The one aspect we do get held up on is that these four kids never fight. Ever. 100+ books and we have let to hear one argument. They discuss, disagree, and investigate, but there are no "I hate you and wish you weren't my sister" moments. No one gets upset or frustrated with each other. Perhaps this is why these four children have been such great quarantine companions. 

So, since we have memorized most of these stories, I've used these books to my advantage for homeschooling. We've printed out both maps of the US and maps of the world so that we can track their adventures. My girls will now forever remember states, climates, and landmarks based on what was happening to the Boxcar Children. I imagine one of my girls in her 20s visiting a new state and thinking, "Why do I already feel like I've been here... my friend... no wait, not a friend, just a book character was here before." 

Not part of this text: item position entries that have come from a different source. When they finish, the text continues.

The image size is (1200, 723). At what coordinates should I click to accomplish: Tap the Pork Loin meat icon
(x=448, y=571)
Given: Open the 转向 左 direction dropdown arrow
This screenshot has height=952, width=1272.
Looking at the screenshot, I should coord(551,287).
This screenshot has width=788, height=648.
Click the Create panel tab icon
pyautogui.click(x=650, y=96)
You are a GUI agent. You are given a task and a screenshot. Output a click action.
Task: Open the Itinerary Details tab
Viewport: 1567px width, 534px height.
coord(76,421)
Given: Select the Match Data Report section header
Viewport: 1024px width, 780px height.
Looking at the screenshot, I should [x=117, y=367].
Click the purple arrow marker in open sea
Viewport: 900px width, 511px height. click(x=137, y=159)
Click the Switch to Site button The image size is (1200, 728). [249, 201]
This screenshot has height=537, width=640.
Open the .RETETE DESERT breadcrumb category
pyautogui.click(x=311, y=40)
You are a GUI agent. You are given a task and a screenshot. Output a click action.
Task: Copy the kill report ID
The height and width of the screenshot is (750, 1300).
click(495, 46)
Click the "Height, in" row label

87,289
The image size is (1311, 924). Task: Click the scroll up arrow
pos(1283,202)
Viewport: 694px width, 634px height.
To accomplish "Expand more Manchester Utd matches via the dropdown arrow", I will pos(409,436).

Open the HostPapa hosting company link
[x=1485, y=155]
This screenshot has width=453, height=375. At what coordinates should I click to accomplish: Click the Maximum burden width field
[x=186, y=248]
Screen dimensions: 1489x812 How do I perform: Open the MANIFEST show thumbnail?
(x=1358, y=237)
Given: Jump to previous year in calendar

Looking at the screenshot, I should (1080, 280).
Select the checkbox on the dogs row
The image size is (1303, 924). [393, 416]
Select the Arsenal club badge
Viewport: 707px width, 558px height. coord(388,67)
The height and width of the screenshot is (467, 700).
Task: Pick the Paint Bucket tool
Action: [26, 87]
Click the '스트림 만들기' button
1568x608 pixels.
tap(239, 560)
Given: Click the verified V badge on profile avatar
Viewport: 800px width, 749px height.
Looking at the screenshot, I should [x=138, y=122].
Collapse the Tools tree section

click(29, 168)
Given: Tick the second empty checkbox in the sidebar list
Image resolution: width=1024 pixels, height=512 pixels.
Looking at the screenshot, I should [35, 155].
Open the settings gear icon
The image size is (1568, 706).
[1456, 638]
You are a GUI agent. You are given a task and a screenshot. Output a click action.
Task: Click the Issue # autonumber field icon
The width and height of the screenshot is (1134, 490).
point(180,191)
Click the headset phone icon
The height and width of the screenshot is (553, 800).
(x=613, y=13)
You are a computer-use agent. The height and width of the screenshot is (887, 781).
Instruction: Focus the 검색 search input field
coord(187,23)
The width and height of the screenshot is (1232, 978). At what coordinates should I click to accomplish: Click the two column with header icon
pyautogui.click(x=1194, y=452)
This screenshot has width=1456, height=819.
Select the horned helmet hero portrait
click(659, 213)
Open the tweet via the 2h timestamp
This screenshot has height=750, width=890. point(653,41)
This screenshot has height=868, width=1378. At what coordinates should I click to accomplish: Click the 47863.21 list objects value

In addition to our new found map skills, my children's vocabulary has also exploded from these listening to these books. The other night my youngest made a statement about elephants and I thought she was making up words. I literally cannot remember the word she used, but it turns out it was a real word and she used it appropriately. She also, at this moment, is typing that a character "howled". I've taught first grade for a long time, 




2 comments:

Anonymous said...

Oh how the Boxcar Children changed my daughter's life!

(My favorite find-- a little notebook on the floor in her bedroom with a list-- "how to change my ways to be more like the Alden children.")

This is the series that made her a reader and her boxcar book collection is one of her most cherished possessions.

So two summers ago we made a family pilgrimage to the boxcar museuem in CT. We went in the boxcar that houses Gertrude Chandler Warner artifacts and met the dear elderly women who volunteer at the museum who were actually Gertrude's first grade students back in the day. These women told us all about what it was like to sit on their teacher's lap and hear her read her own stories about Benny and Watch and Henry and Jessie and Violet! And they clearly loved her in the way that the best of first grade teachers are loved. Some day post-Covid, you and your girls need to follow that map to CT. So worth it!

organized chaos said...

I just recently saw that there was a museum, and immediately started planning a trip but it turns out it is under renovation - SO yes, as soon as it is over and COVID is safe we'll be there!
I love that your daughter wrote a list of how to be more like the Alden Children. I see that type of influence too.
Since I started my career as a first grade teacher and it is my favorite grade and age range, I find it perfect that she was a first grade teacher. Thank you for sharing!